### Task item
Every entry below is to be copied word for word, with its pictures removed.
╭─ Dataset records
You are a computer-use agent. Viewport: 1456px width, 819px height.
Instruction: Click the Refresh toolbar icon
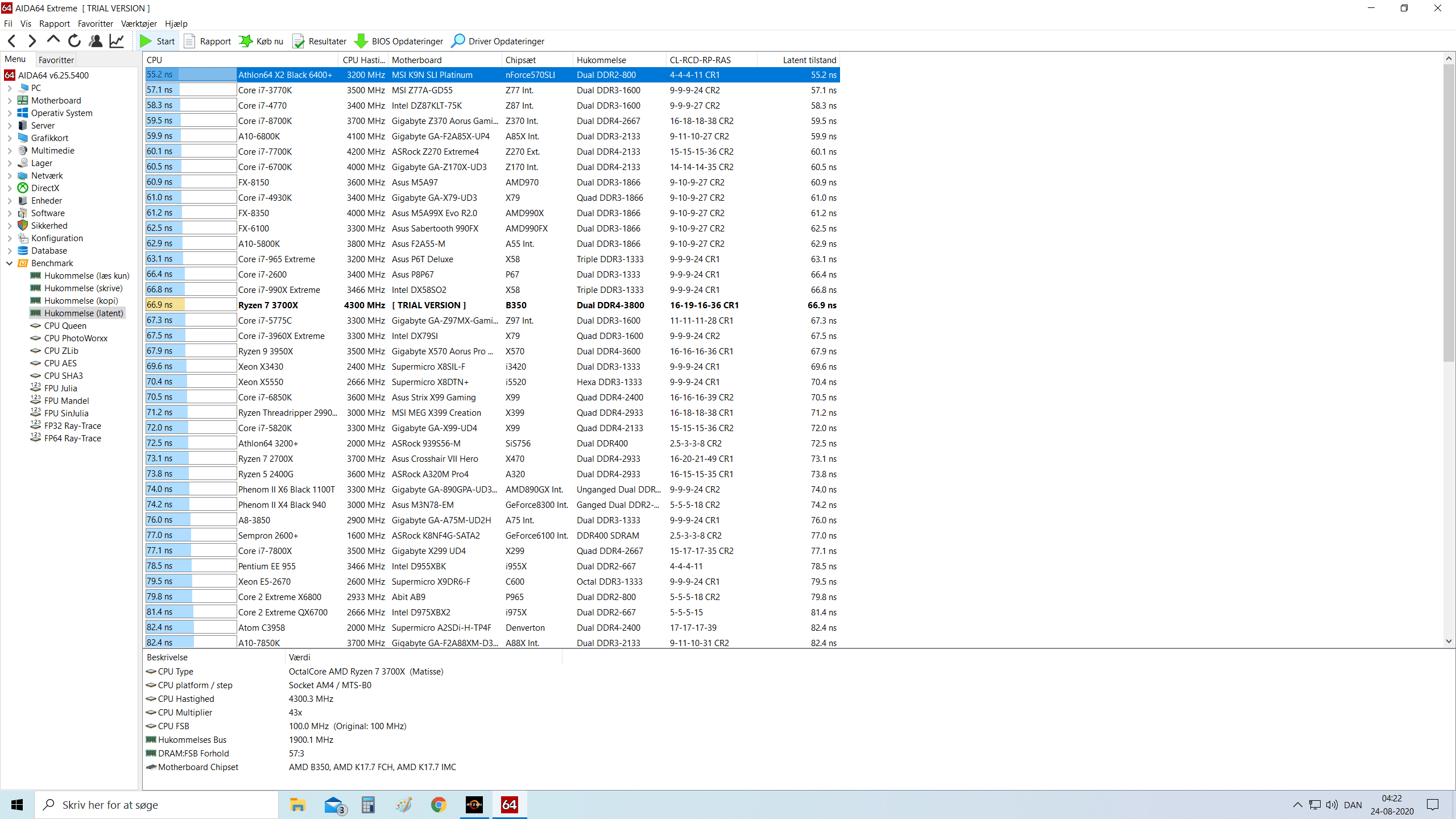(x=75, y=41)
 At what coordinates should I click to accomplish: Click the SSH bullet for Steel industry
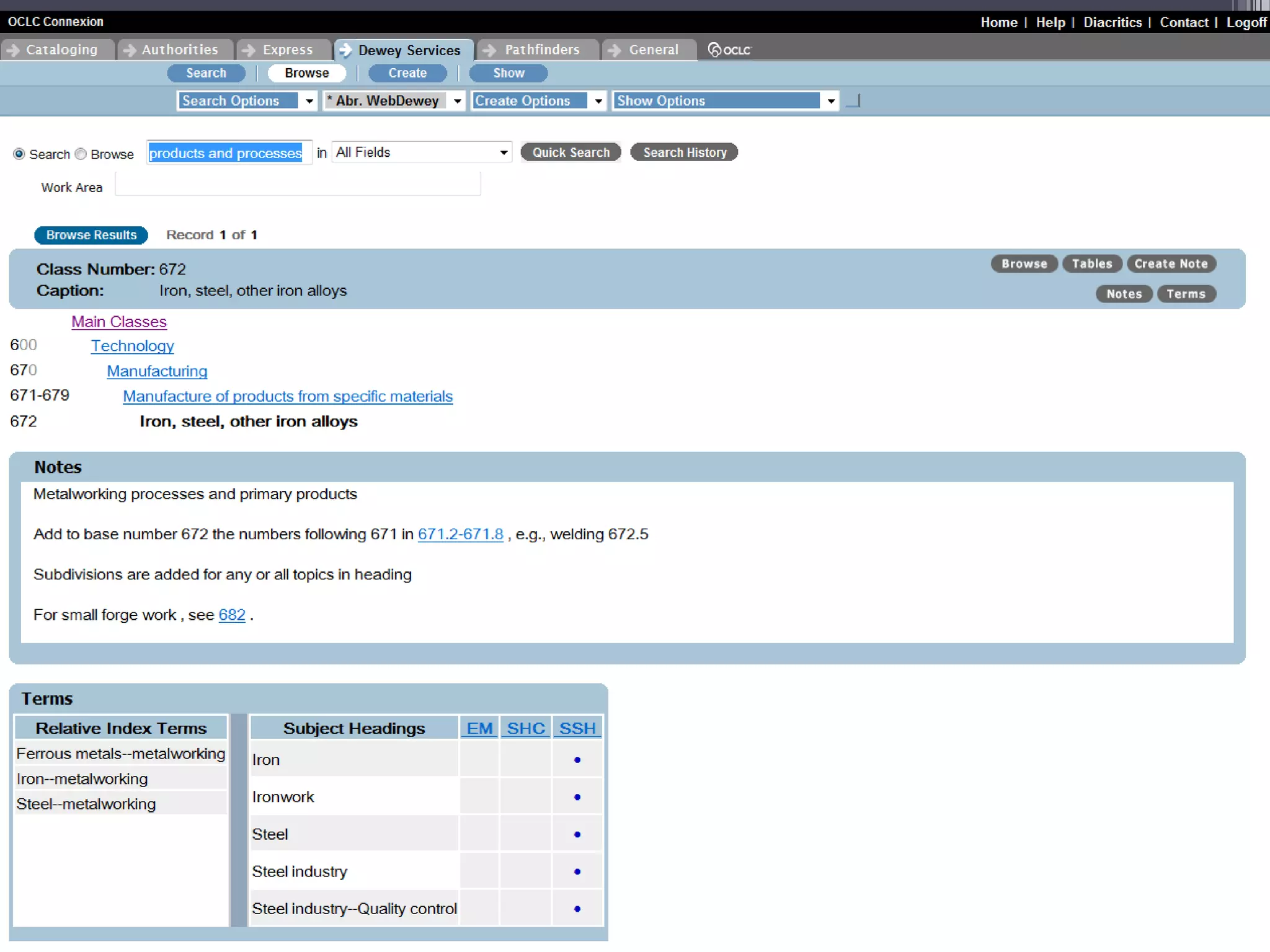pos(577,871)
╰─
### Exercise answer
You are a computer-use agent. Viewport: 1456px width, 819px height.
Instruction: Click the Refresh toolbar icon
(x=75, y=41)
 At what coordinates should I click to accomplish: Click the SSH bullet for Steel industry
pos(577,871)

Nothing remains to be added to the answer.